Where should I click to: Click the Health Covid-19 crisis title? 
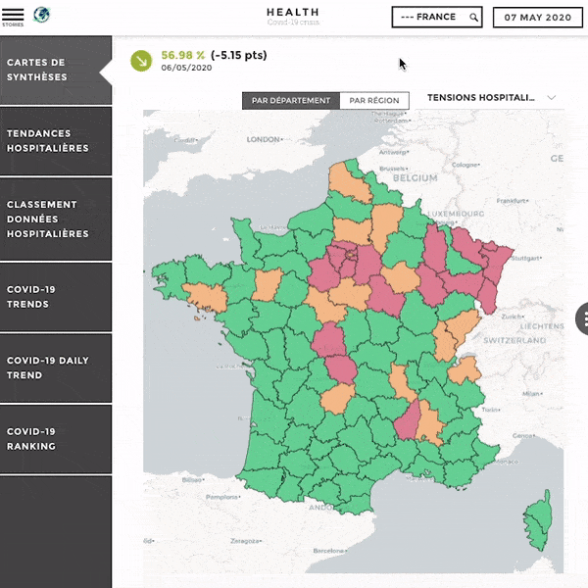292,16
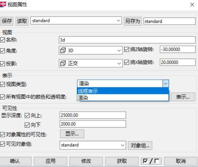Toggle the select-all checkboxes switch button
198x167 pixels.
point(152,161)
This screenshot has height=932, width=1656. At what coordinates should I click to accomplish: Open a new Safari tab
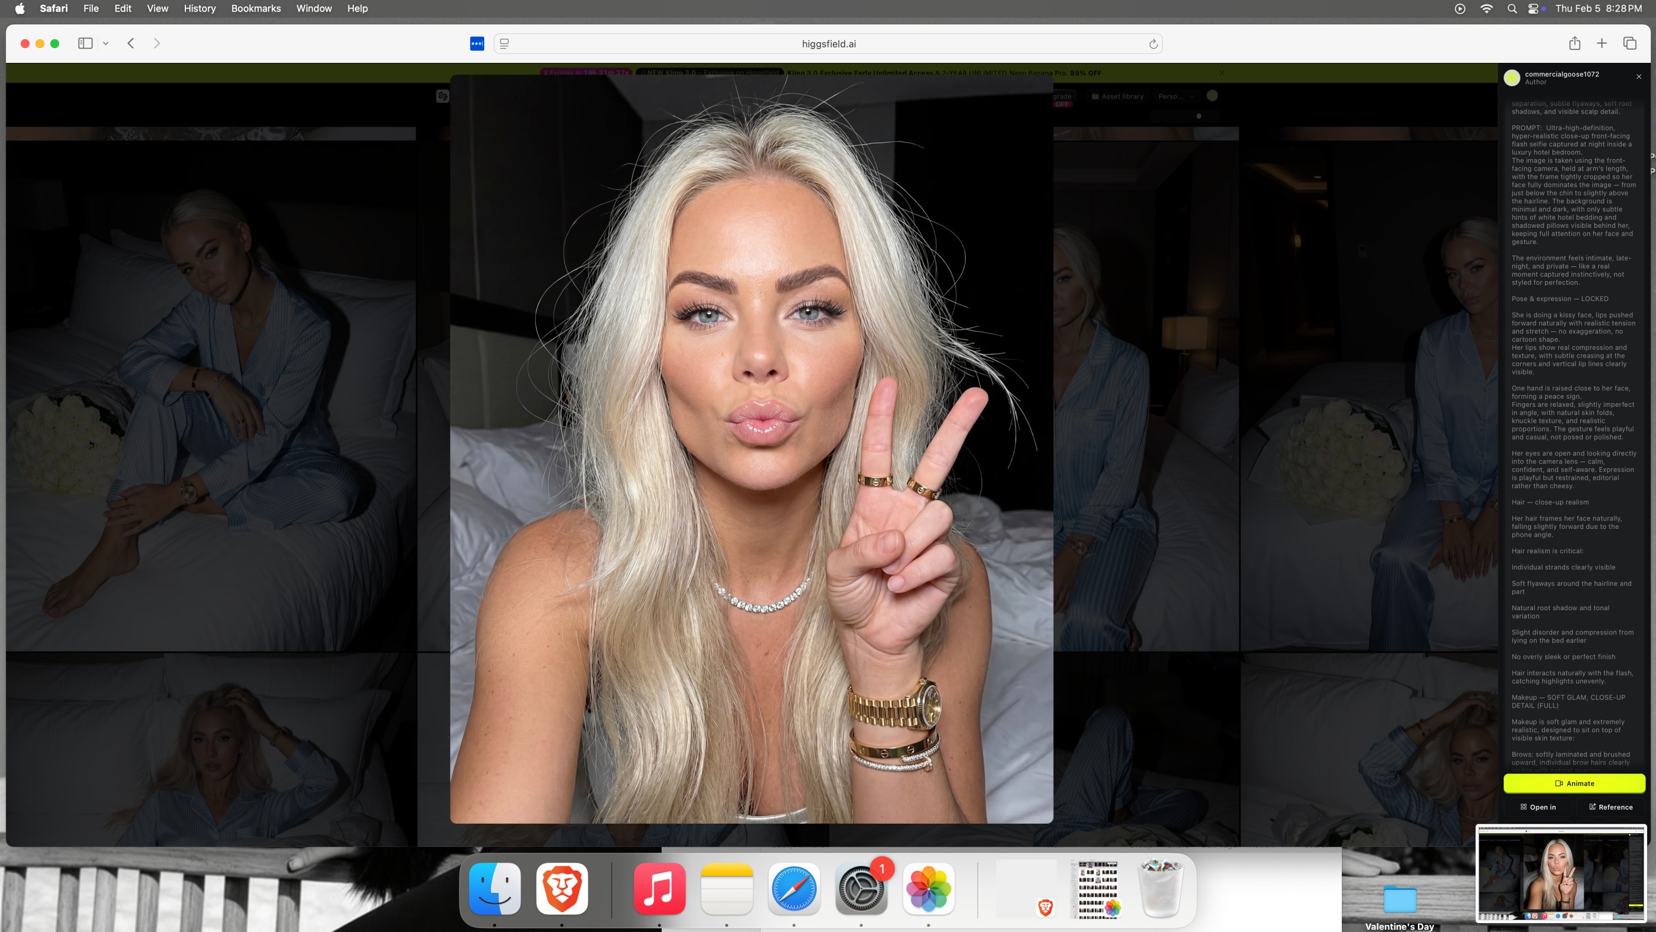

→ Brief
Go back through all the entries above and switch "screenshot" to "screen capture" wherever it appears, keeping every other word the same. Leave the pictures out of your answer.

→ Solution for this exercise
Where should I click to: Click the Health Covid-19 crisis title? 
292,16
Toggle the select-all checkboxes switch button
198x167 pixels.
point(152,161)
This screen capture has height=932, width=1656. At what coordinates should I click to accomplish: Open a new Safari tab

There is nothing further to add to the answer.